Friday, March 27, 2015

The Essential Narcissism

I wonder if you ran an analysis of every blog—let’s go way back, xanga and wordpress and blogspot and all the others. Every angsty teenager or established professional. I’d bet the most common blog post out there is, “I’m starting my blog up. Again. But for real this time.” Followed by one or two posts, no greater blogosphere interaction, and a lull of 6-18 months. So in the great spirit of the social conscious, I, too, am starting my blog again.

I’ve sort of had this love-hate relationship with bloggers. Particularly with amateur bloggers. It has always seemed particularly narcissistic to think that, of all the nodes of information commerce on the internet, someone would actually care to land on and engage with mine. So I’ve dabbled but never committed, because of the scathing internal critique I had for myself in my declaration as a “blogger.”

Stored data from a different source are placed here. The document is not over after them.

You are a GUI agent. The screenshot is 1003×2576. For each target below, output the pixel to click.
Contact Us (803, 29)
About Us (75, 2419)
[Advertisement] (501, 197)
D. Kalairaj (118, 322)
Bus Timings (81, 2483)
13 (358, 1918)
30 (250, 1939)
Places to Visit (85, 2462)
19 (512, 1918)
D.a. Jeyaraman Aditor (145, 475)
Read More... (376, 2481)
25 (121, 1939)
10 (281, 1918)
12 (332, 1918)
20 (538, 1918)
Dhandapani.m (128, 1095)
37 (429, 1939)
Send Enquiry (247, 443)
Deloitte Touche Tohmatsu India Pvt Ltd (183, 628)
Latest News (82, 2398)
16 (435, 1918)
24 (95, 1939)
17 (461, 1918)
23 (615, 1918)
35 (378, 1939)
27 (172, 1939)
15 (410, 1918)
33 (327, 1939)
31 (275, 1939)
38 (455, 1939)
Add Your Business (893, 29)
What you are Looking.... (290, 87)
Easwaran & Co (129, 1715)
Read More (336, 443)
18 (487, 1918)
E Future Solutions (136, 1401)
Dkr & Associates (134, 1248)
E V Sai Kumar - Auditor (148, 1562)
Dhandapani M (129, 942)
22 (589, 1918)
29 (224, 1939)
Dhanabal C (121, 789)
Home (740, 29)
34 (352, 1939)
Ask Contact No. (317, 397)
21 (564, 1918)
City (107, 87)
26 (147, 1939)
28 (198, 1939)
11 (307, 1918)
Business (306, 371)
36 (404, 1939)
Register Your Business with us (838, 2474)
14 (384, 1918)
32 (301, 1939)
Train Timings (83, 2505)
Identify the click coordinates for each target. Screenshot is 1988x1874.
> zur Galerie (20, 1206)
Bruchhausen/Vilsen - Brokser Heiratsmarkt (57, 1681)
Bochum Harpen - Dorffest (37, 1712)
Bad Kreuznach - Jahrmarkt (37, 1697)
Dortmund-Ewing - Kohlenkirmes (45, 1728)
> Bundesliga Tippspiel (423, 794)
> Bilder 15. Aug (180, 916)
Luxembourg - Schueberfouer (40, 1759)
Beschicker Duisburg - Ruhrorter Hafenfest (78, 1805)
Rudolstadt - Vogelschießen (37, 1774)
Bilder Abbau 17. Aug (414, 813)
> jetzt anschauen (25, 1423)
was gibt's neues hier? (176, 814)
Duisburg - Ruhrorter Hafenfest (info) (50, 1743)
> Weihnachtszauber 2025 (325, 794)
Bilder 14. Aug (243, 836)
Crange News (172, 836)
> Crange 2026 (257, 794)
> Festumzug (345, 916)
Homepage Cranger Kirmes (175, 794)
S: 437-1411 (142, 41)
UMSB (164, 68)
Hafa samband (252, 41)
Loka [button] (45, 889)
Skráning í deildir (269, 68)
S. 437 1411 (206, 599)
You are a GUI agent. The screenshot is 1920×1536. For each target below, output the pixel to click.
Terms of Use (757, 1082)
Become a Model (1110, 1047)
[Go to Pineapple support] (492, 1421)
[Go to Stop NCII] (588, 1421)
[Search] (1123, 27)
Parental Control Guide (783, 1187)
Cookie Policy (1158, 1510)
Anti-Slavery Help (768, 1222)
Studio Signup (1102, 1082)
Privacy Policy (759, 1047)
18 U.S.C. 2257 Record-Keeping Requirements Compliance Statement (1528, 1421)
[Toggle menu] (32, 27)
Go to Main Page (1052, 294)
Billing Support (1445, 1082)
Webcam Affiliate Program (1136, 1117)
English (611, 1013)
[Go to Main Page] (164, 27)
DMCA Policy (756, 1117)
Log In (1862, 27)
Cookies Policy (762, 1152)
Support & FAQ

But that changed. Actually, that hasn’t necessarily changed, but my perspective on it has shifted a bit. I’m reading this book by Tad DeLay (God is Unconscious) which is (brace yourself, this gets weird) a theological treatment of Lacanian psychoanalysis. The mass appeal is pretty obvious. But one of the fundamental ideas that I’m reading is the differentiation between the Imaginary (which is our ego, our conscious) the Symbolic (our unconscious) and the Real, which is a sort of indefinable concept of that which breaks into our Imaginary and Symbolic worlds and holds us to some sort of account—which then changes/shapes our new Imaginary and Symbolic approaches to thought and or unthought. Subthought? (I’m not a psychiatrist. My language may not be technically correct. I’m simply a nerd who likes reading hard stuff.)

So if this is true, that we all live in the Imaginary, then our experience with the world is, unavoidably, narcissistic. We can only identify the real as a function of our combined conscious and unconscious thought; everything is subjective, everything is filtered through experience, and everyone is without fail narcissistic. To deny narcissism would be to deny the sum of our experience, culture, family, upbringing, belief sets, etc. Essentially to deny narcissism would be to deny existence itself.

So here I am. Just another narcissistic asshole with a blog. I’m not sure what kind of market there is out there for a guy who like, among other things, fringe theological thought, psychoanalysis, sports, books, writing cathartic (which usually means bad) poetry, and now, apparently, blogging. But I’m writing again. And Seth Godin tells me that art without an audience isn’t art, just a journal. And odds are this will remain simply a journal, but in that odd chance that it connects with someone—as DeLay says, indirectly, which is the only way to connect truly—then good. If it doesn’t…well, I’m a narcissist. And an optimist. With that combination, I'm sure it will be heartfelt and meaningful and transform lives. Right?